Les exportations ont battu des records en 2022, le commerce extérieur continuera de tirer parti du fort attrait des produits helvétiques, même si le ralentissement de l’activité économique mondiale laissera des traces. Les ventes à l’étranger devraient toutefois bénéficier d’un ralentissement économique moins marqué qu’anticipé dans la zone euro (les carnets de commandes commencent à se regarnir), de la résilience de l’économie américaine, du rebond graduel de la croissance chinoise une fois passé le choc de l’abandon de la politique zéro COVID et de l’essoufflement du franc.

Le franc devrait perdre graduellement de son aura quand bien même les fondamentaux de notre économie restent solides.

La fermeté de notre devise sur une majeure partie de 2022 traduisait son rôle de valeur refuge alors que les marchés boursiers plongeaient et que l’inflation s’envolait en Occident. Elle a cependant permis de calmer la hausse des prix dans notre pays. Le franc devrait perdre graduellement de son aura quand bien même les fondamentaux de notre économie restent solides. Il souffrira de la maigreur relative des hausses de taux orchestrées de la Banque nationale suisse (BNS) ces derniers mois (hausses moins fortes que celles de la BCE). Il sera aussi fragilisé par l’attrait grandissant des rendements obtenus sur les emprunts en euro, des surplus de rendements plus connus depuis près d’une décennie et qui ne manqueront pas d’attirer des investisseuses et des investisseurs en quête de rémunération.

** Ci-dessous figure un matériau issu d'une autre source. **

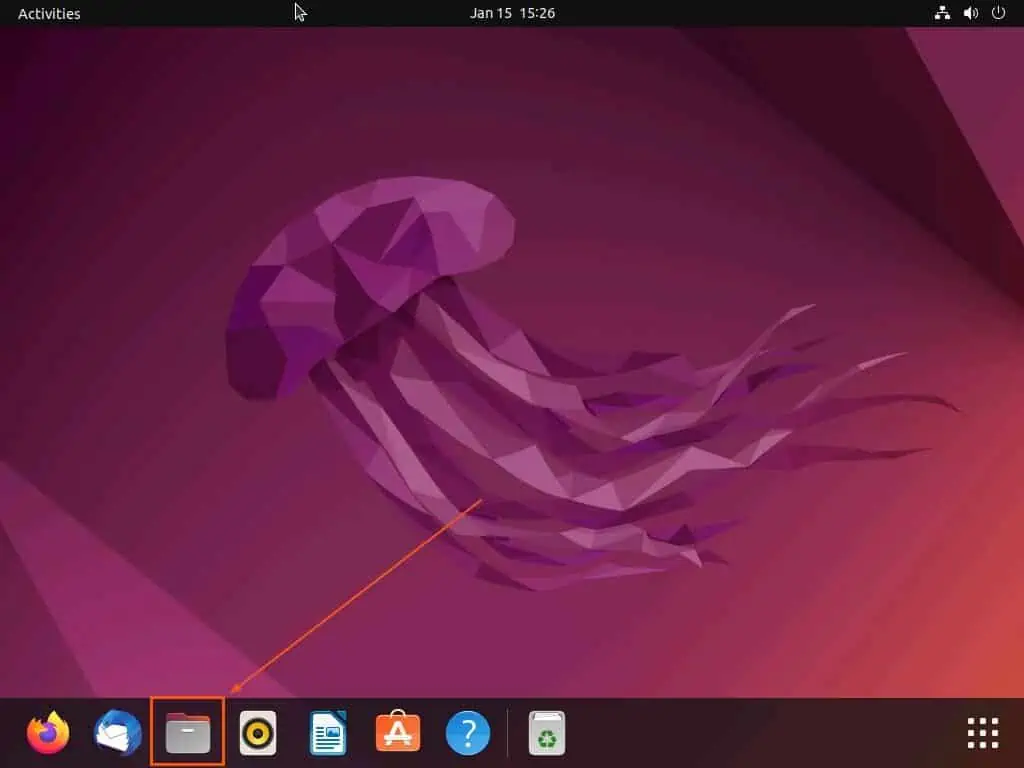Open LibreOffice Writer from the dock
The width and height of the screenshot is (1024, 768).
[327, 732]
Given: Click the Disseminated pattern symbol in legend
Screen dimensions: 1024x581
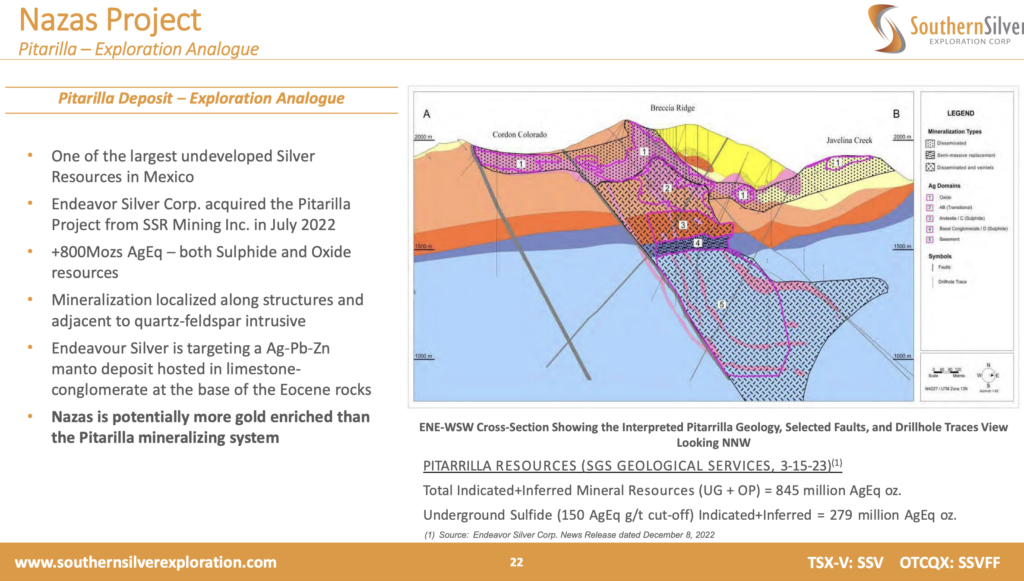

Au vu de ces indicateurs, la Suisse devrait donc fortement ralentir, mais éviter la récession cette année. Un trimestre de contraction de l’activité pourra cependant difficilement être évité.

Inéluctables investissements

En 2022, malgré des coûts de financement encore bas, malgré une économie proche de la surchauffe (taux d’utilisation des capacités de production encore supérieur à la moyenne de long terme, taux de chômage au plus bas, difficultés de trouver des employés qualifiés ou des véhicules neufs dans des délais raisonnables…), les investissements peinaient toujours à décoller en Suisse.

Investir… Difficile d’en parler alors que le moral des ménages et des entrepreneurs est chancelant. C’est pourtant l’alternative inéluctable pour se départir de notre dépendance à certains approvisionnements, pour améliorer l’efficience énergétique de nos bâtiments, pour atténuer le risque d’une nouvelle crise énergétique dans douze mois, pour développer nos capacités de production, pour requinquer nos infrastructures, pour renforcer les compétences des employés, pour préparer les Suisses et les Suissesses aux métiers de demain, etc.

Les opportunités sont là, les coûts de financement restent relativement bas pour espérer passer de l’envie aux investissements. Des investissements qui contribueront à la persistance de la résilience de notre croissance.